PROVIDED TEXT.
Issuers engaged in the real estate sector (Real Estate Issuers) and issuers who pool money to invest in a portfolio of securities (Collective Investment Vehicles) are facing significant new disclosure requirements if they wish to continue to rely on the OM exemption in order to distribute their securities.
Real Estate Issuers will be required to file and deliver a signed appraisal for any interest in real property that (i) the Real Estate Issuer proposes to acquire from a related party, or (ii) is presented in the OM and the disclosure includes a value for the real property. Additionally, there is certain prescribed information about the real property which must be disclosed.
Collective investment vehicles or CIVs will be required to include additional information in their OMs. Most mortgage investment entities, as well as certain other credit funds will be considered to be CIVs under these rules. The required disclosure is extensive, and includes detailed information about the characteristics of the investment portfolio.
In Ontario, but not in the rest of Canada, OM issuers who are making continuous or ongoing distributions must update their OMs with six-month interim financial statements as well as annual audited financial statements. However, there is an exception to this requirement in Ontario which would allow issuers to not amend their OM to include an interim financial report for the most recently completed six month period if the issuer appends an additional certificate to the OM certifying that (i) Ontario OM issuers who are able to certify that the OM (without interims) does not include a misrepresentation as at the date of the certification, (ii) that there have been no material changes not disclosed in the OM, and (iii) that the OM, as at the date of certification, provides a reasonable purchaser with sufficient information to make an informed investment decision.
The new rules, contained in amendments to NI 45-106 published December 8, 2022 (the OM Amendments) take effect March 8, 2023. With certain exceptions, OM issuers who were distributing under an existing OM prior to that date may continue to use that OM until such time as the OM becomes outdated.
The OM Exemption
National Instrument 45-106 Prospectus Exemptions (NI 45-106) contains within it a series of rules which allow issuers to raise capital without becoming a reporting issuer. The offering memorandum prospectus exemption (the OM exemption) offers an avenue for capital raising by small and medium sized businesses. It allows issuers to access capital from investors who do not qualify as “accredited investors”. Complying with all of the requirements of the OM exemption can be challenging, not least because the rules are not uniform across Canada. The OM exemption permits an issuer to prepare an offering document in prescribed form and to deliver that document to prospective investors prior to accepting a subscription for securities.

DATA LISTING.
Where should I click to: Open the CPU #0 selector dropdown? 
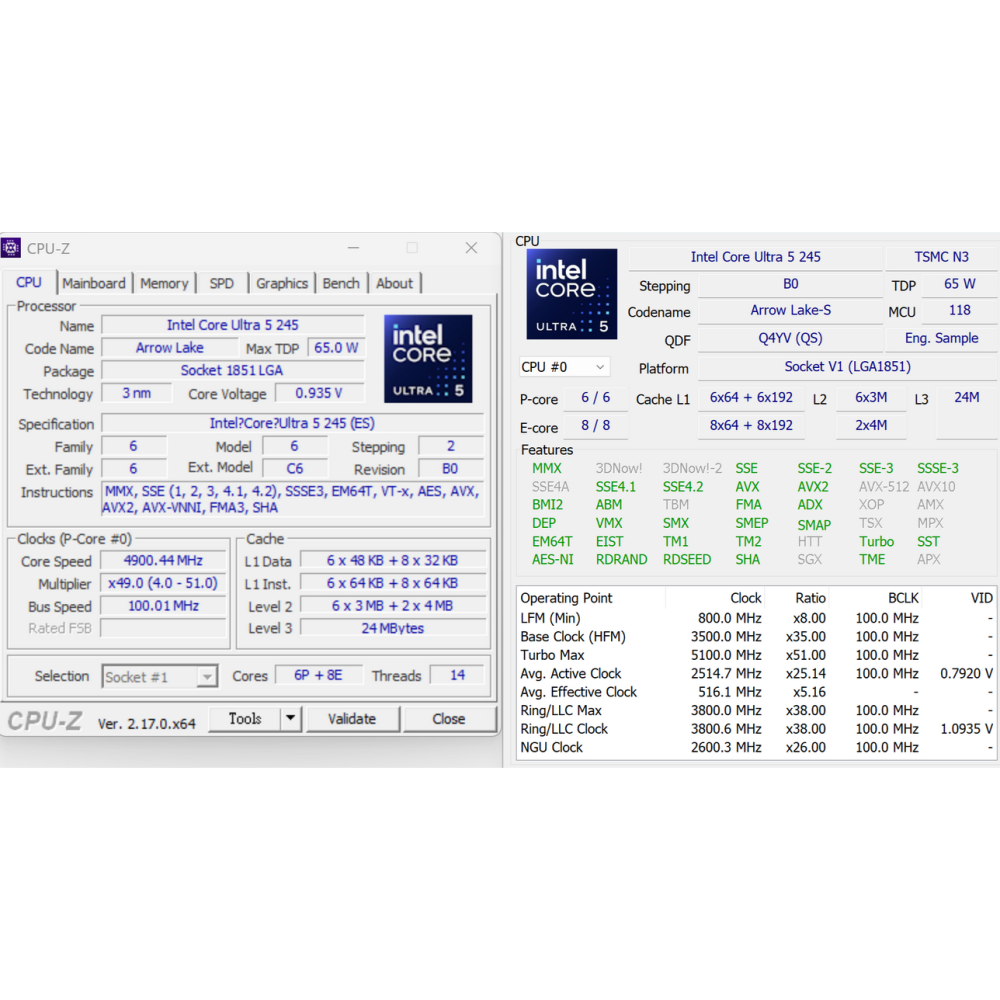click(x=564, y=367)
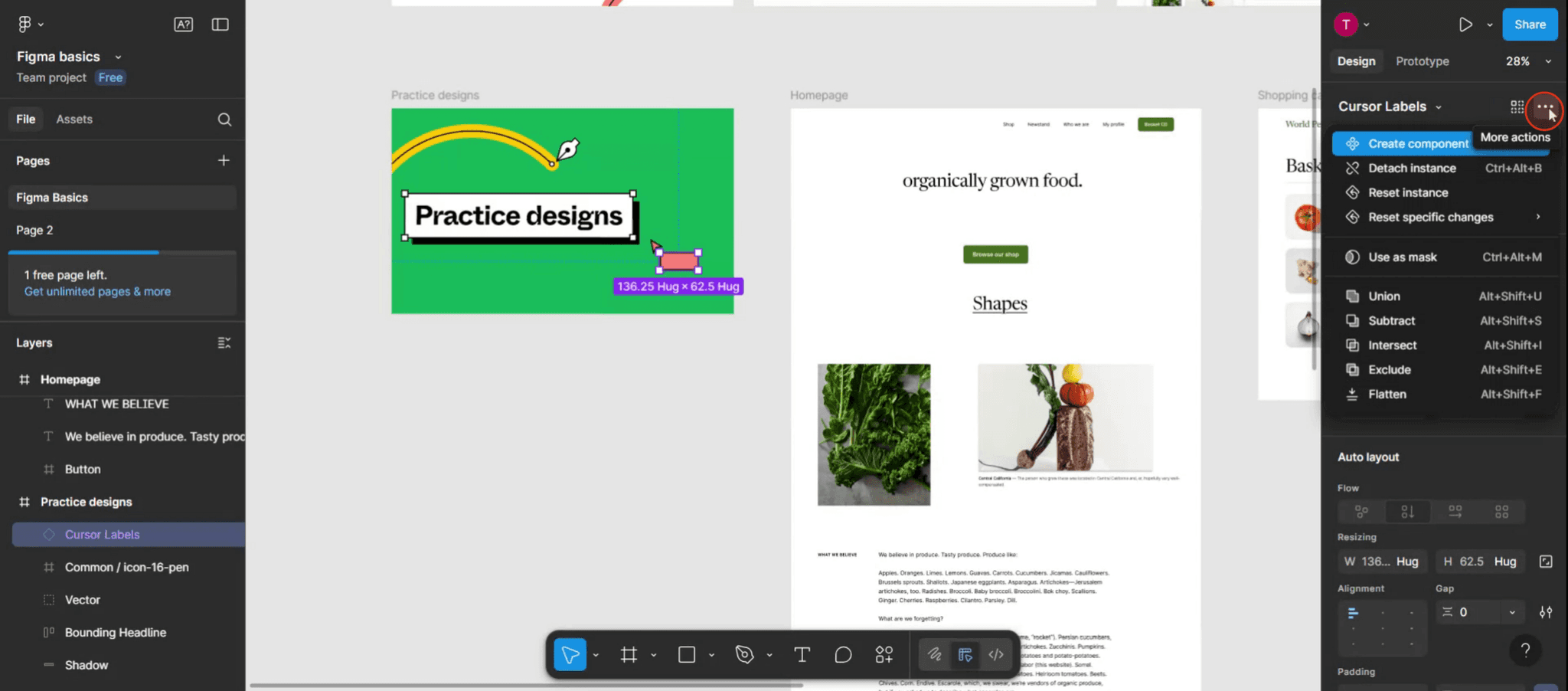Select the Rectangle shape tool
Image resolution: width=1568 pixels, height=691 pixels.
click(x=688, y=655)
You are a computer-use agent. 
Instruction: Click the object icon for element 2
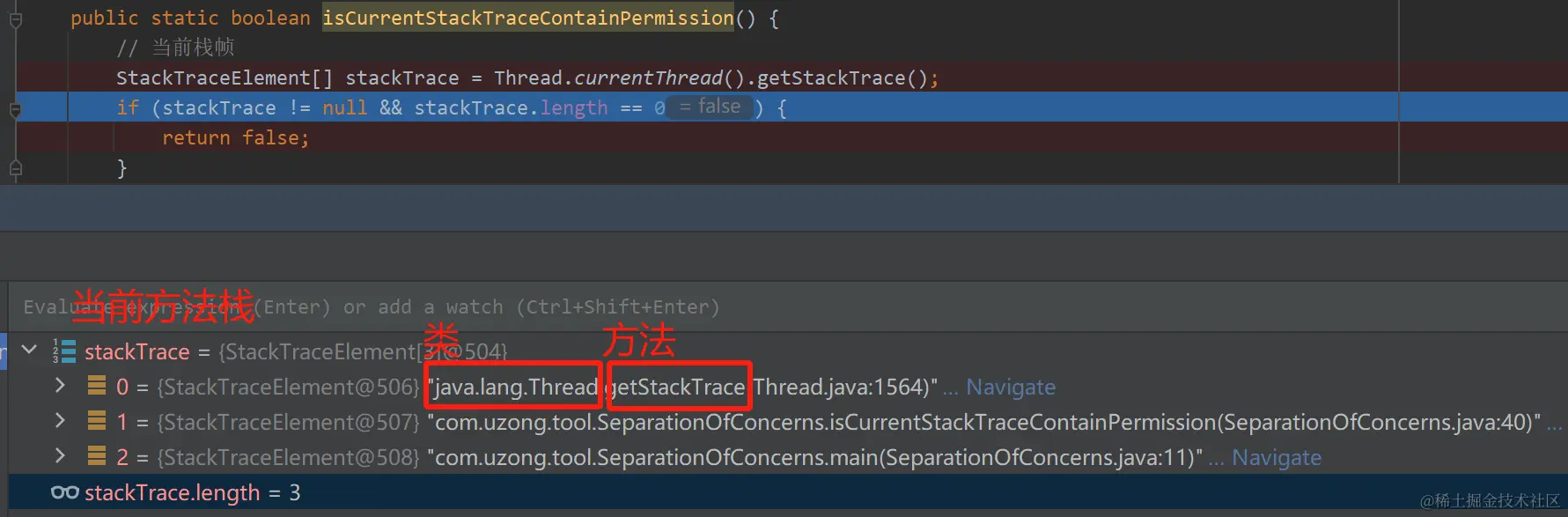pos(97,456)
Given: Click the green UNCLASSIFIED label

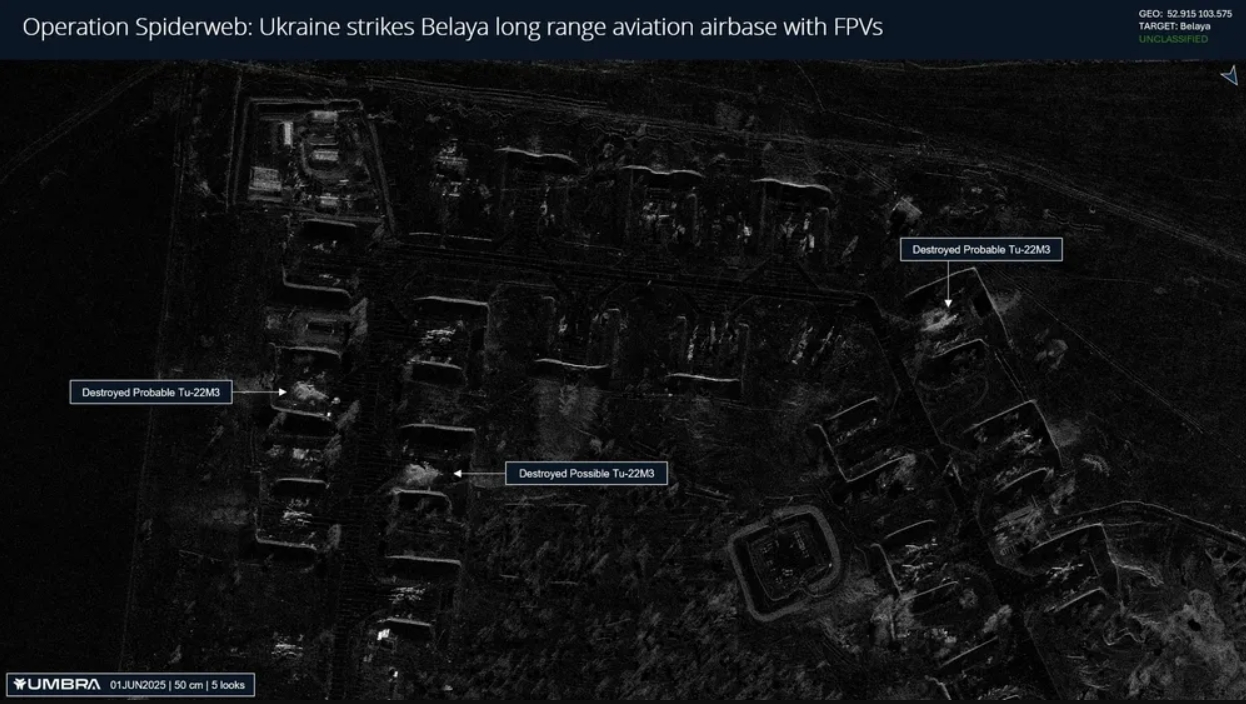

PARTS OF THE EXERCISE.
a – Revise the text on the OM exemption from "Real Estate Issuers will" up to and including "the investment portfolio.", putting "valuation" in place of "appraisal".
b – Carry on the text on the OM exemption from the point where it stops.
The items are separate material, unconnected to the text on the OM exemption.

IN RESPONSE.
a –
Real Estate Issuers will be required to file and deliver a signed valuation for any interest in real property that (i) the Real Estate Issuer proposes to acquire from a related party, or (ii) is presented in the OM and the disclosure includes a value for the real property. Additionally, there is certain prescribed information about the real property which must be disclosed.
Collective investment vehicles or CIVs will be required to include additional information in their OMs. Most mortgage investment entities, as well as certain other credit funds will be considered to be CIVs under these rules. The required disclosure is extensive, and includes detailed information about the characteristics of the investment portfolio.

b –
Securities regulatory authorities have expressed some consternation at the use to which the OM exemption has been put. The OM exemption was intended to be used “by relatively simple issuers for relatively small amounts of capital”. Originally conceived as a stepping stone for early stage businesses on the way to the more comprehensive prospectus disclosure regime, regulators have found that the exemption is often used by “larger and more complex issuers than those originally envisioned.” A review conducted by staff of the Canadian Securities Administrators (CSA) found that a significant proportion of OM issuers were engaged in real estate development, and over 40% of issuers were entities that would qualify as “collective investment vehicles”. The CSA determined that the disclosure regime designed for “relatively simple issuers raising small amounts of capital” was insufficiently robust when it came to these larger and more complex issuers. To address these concerns, the CSA is introducing additional requirements for OM issuers who are engaged in “real estate activities” or who are “collective investment vehicles”.
Real Estate Issuers
An OM issuer engaged in “real estate activities” is subject to additional disclosure requirements, and “real estate activities” are activities whose primary purpose is to generate income or gain from the lease, sale or other disposition of real property. The definition allows for certain exclusions, including for resource issuers involved in mineral extraction and oil and gas. Real estate issuers would include REITs as well as development projects and land banks, and also include parent companies or holding companies whose subsidiaries are engaged in real estate activities.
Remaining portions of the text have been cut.